Read the records below and report each line in which "computer" occurs.
[Task inputs — start]
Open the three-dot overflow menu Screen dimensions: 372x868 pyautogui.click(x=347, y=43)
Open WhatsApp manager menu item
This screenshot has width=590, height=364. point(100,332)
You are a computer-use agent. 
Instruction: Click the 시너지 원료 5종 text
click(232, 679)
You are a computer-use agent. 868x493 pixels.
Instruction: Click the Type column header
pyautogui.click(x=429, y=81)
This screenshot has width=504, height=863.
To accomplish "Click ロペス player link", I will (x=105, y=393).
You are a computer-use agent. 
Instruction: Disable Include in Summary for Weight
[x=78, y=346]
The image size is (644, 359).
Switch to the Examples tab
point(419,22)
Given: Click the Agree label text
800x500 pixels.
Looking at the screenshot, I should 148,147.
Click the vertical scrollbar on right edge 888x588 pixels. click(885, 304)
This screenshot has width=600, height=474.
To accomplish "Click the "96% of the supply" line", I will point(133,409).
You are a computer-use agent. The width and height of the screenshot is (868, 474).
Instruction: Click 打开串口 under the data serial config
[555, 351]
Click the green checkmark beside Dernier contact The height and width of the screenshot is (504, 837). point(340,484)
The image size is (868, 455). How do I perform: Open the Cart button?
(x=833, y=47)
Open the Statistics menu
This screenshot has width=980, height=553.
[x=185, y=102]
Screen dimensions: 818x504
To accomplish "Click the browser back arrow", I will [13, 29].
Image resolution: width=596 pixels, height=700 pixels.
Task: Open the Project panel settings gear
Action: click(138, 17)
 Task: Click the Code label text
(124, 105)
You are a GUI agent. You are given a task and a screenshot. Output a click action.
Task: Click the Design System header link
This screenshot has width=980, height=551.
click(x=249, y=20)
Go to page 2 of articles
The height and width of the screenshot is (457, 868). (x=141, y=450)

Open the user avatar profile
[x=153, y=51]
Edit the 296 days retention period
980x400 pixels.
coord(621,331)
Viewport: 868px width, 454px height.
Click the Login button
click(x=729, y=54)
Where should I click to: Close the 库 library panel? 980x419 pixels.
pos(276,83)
[Task inputs — finish]
> **Answer box**
You are a computer-use agent. 
You are a computer-use agent. 868x493 pixels.
You are a computer-use agent. 
You are a computer-use agent. The width and height of the screenshot is (868, 474).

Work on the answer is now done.